En décembre dernier, la cour d’appel de Versailles a décidé que le dossier serait jugé par le tribunal de commerce. Un désaveu pour Dickens Kamugisha, directeur d’Afiego, l’une des six ONG impliquées dans cette bataille judiciaire : « Une telle juridiction ne prend en compte que les aspects économiques et non pas les enjeux sociaux, environnementaux. »
Pour ce spécialiste des questions environnementales, « il y a aujourd’hui un fossé entre les propos du régime, qui dit défendre la nature, et la réalité, qui montre qu’il offre nos ressources sans se préoccuper d’environnement.

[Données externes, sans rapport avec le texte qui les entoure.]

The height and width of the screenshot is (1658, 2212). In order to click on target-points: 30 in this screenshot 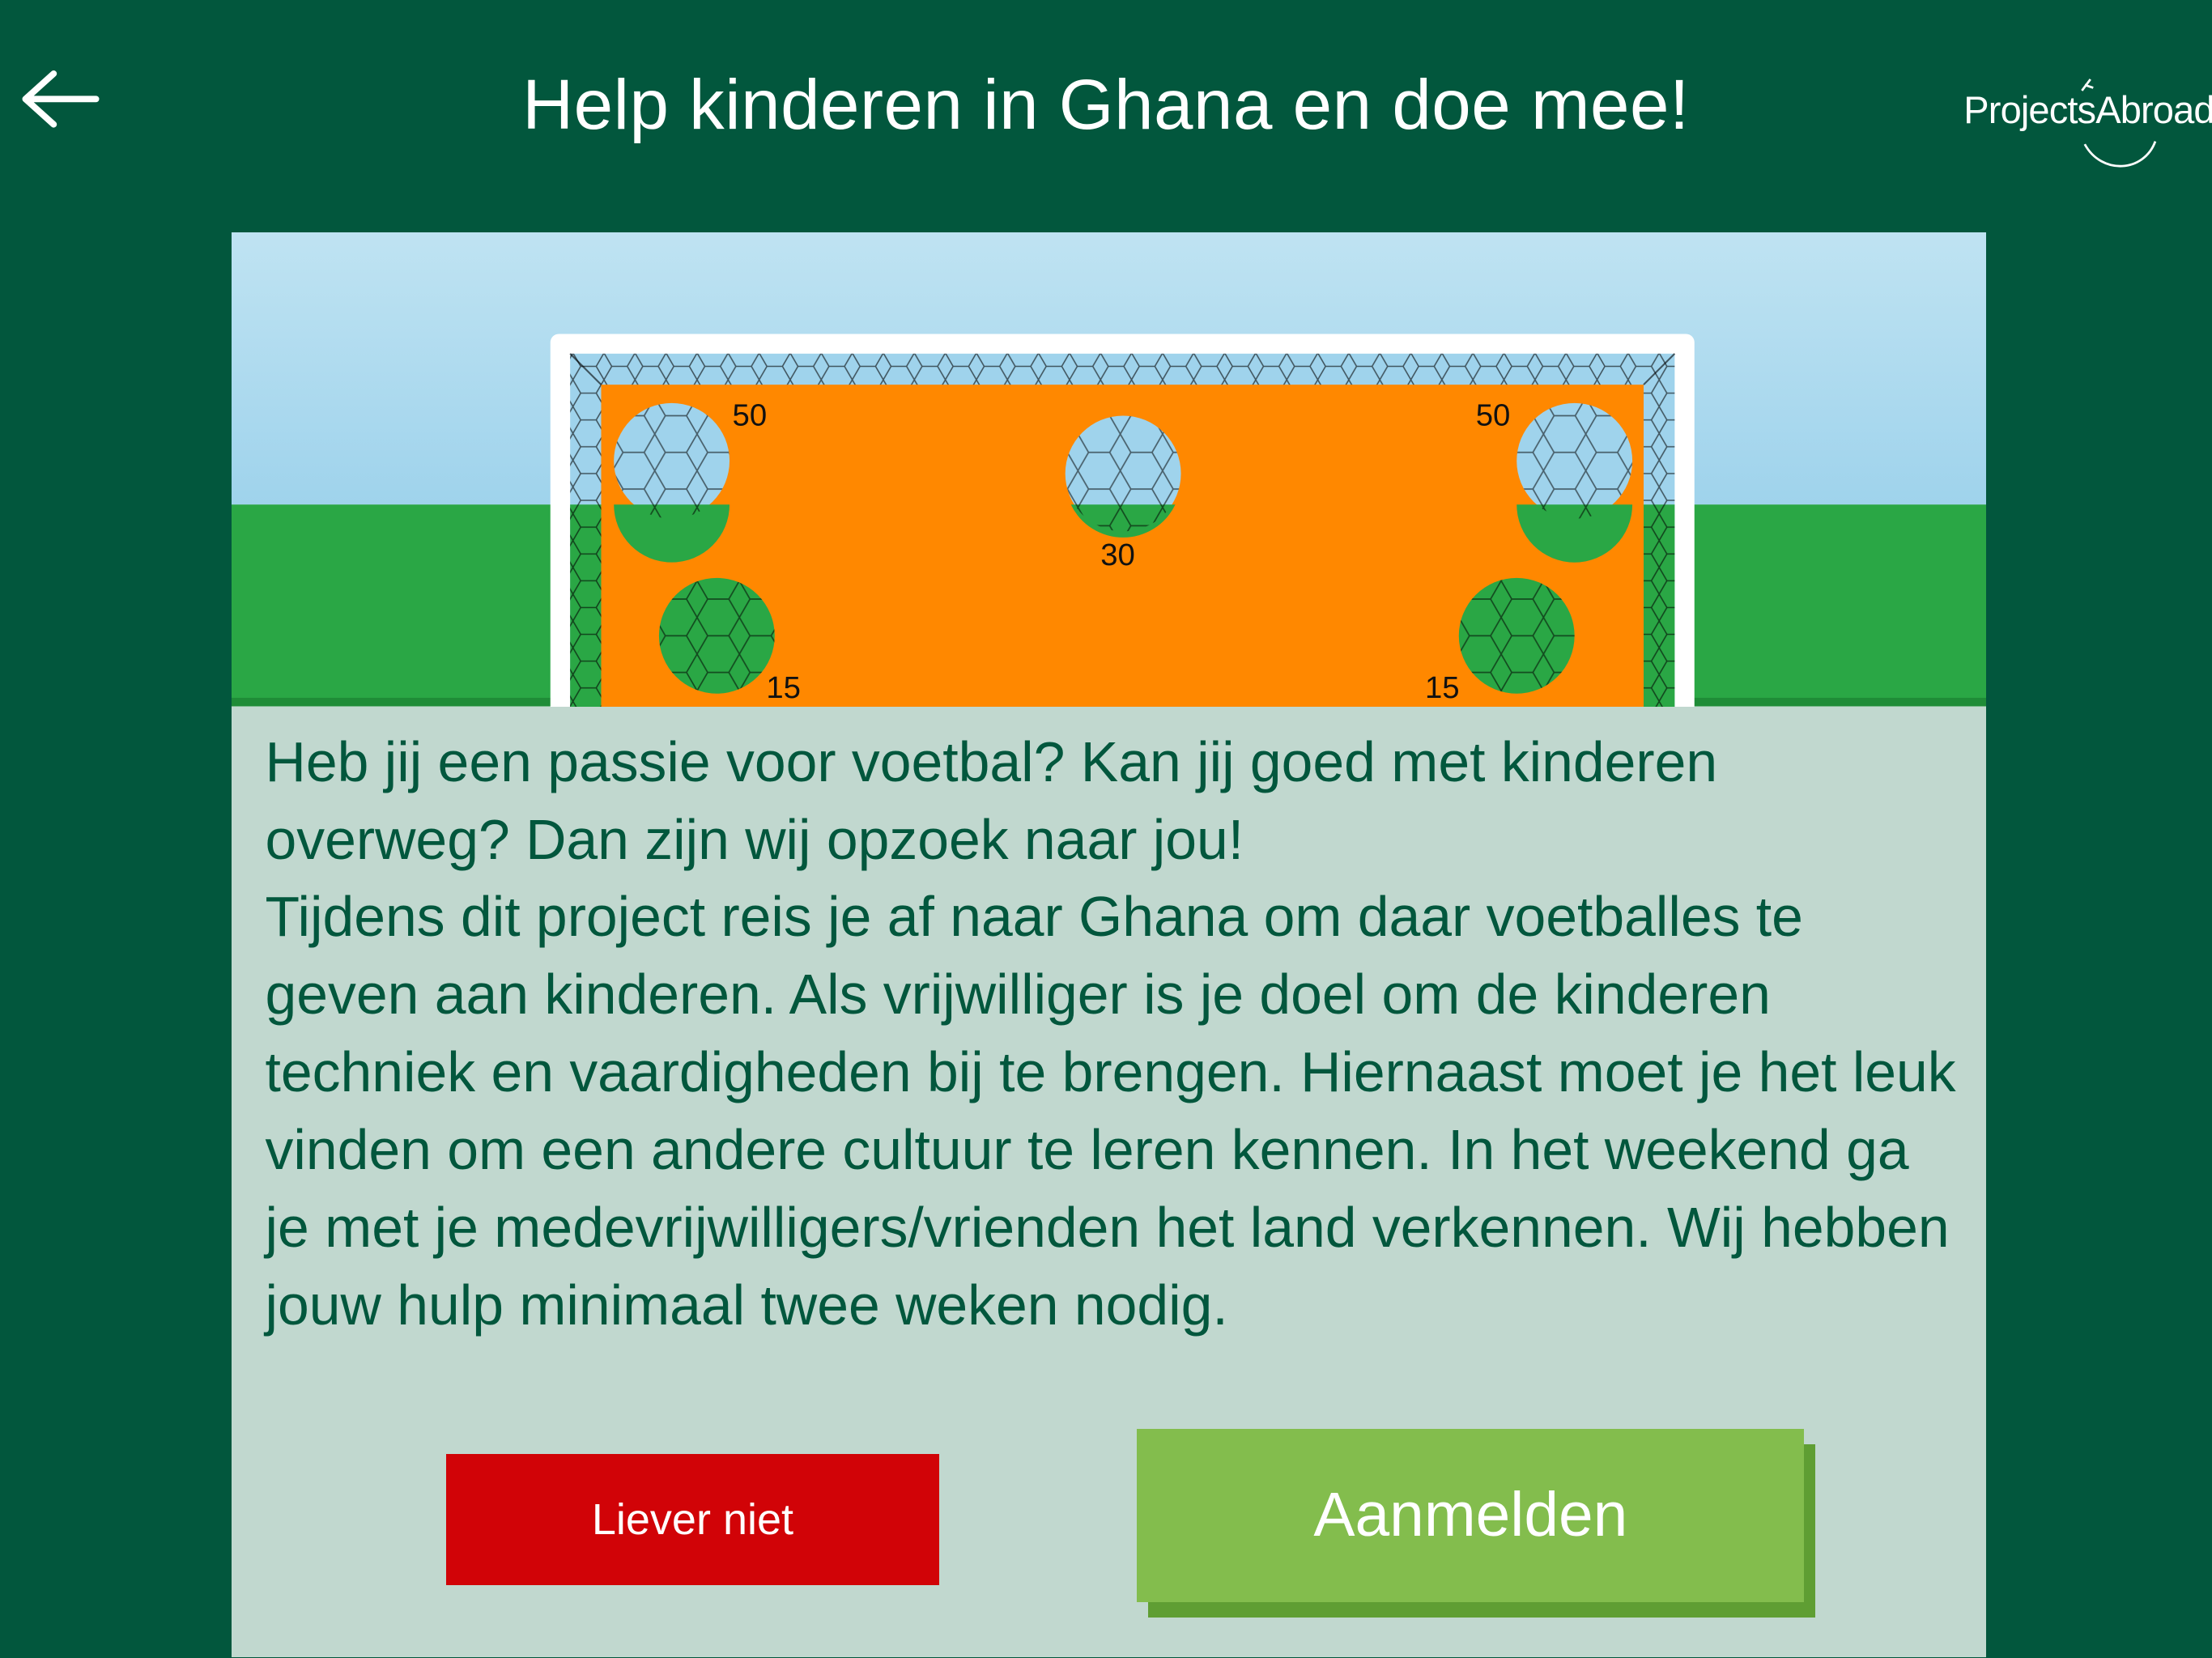, I will do `click(1118, 556)`.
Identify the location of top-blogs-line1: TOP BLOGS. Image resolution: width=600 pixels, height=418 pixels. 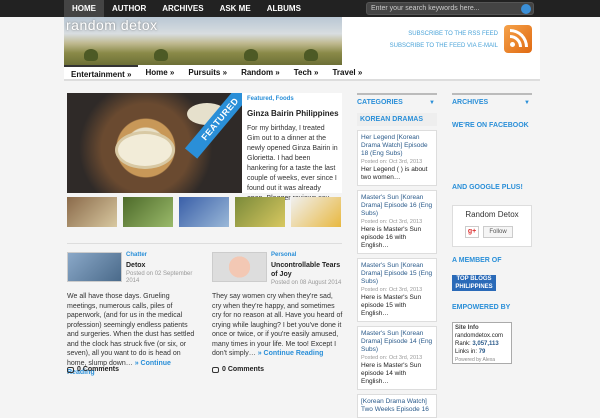
(474, 279).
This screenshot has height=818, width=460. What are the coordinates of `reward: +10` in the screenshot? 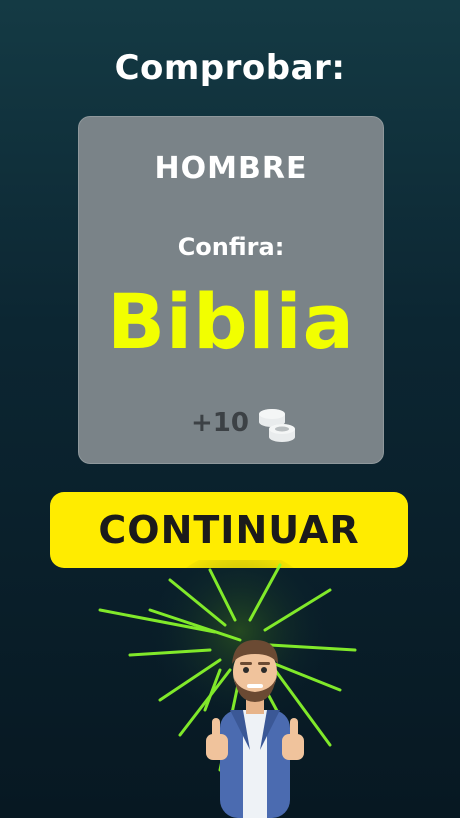 It's located at (245, 423).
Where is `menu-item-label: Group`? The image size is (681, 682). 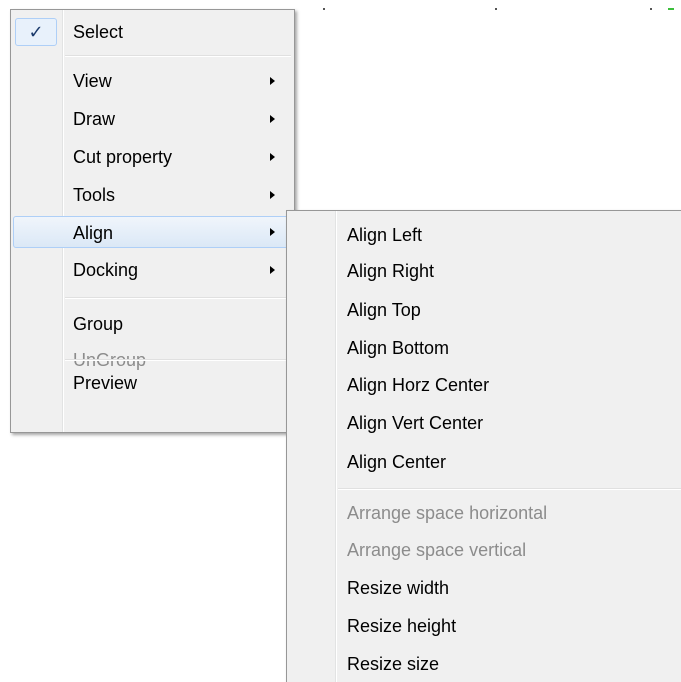
menu-item-label: Group is located at coordinates (98, 324).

Nos lacs sont pollués et, dans quelques années, si nous ne faisons rien, nous n’aurons plus de forêt ». Au QG de la NUP, Joël Ssenyonyi promet que « la protection de la nature passera toujours devant les investissements financiers ». Mais Dickens Kamugisha reste amer : « Il est difficile de mobiliser la jeunesse sur cette question, alors qu’elle doit déjà se battre au quotidien pour survivre. »
C’est cette situation d’extrême précarité de la jeunesse ougandaise, avec la sensation de ne plus rien avoir à perdre, qui pourrait conduire à des affrontements encore plus violents le jour des élections. Car peu ici croient en la victoire de Bobi Wine. « Museveni a entre ses mains tout l’appareil d’État et même la commission électorale. C’est lui qui annonce le nom du président ! », souligne Mwambutsya Ndebesa.
Pourrait-on dès lors assister à une révolution ougandaise ? L’exemple du Soudan voisin est dans toutes les têtes, où la mobilisation de 2019 a conduit à la chute du dictateur Omar el-Bechir. Mais à quelques jours du scrutin, les avis divergent. Les plus âgés n’y croient pas : « Le risque est d’avoir un effet de soufflé qui va retomber quelques jours après l’élection », soupire Godfrey Asiimwe.
Les jeunes étudiants Joel et Nbassa, que nous rencontrons à Makerere, sont prêts : « Il y a déjà eu beaucoup d’émeutes pendant la campagne. Et comme personne ne saura qui a vraiment gagné, le mouvement va s’amplifier. » L’armée, qui a pris position, défendra-t-elle jusqu’au bout le président, ou bien les soldats pourraient-ils se rebeller ? Une chose est sûre : la musique de Bobi Wine n’a pas fini de résonner sur les collines de Kampala.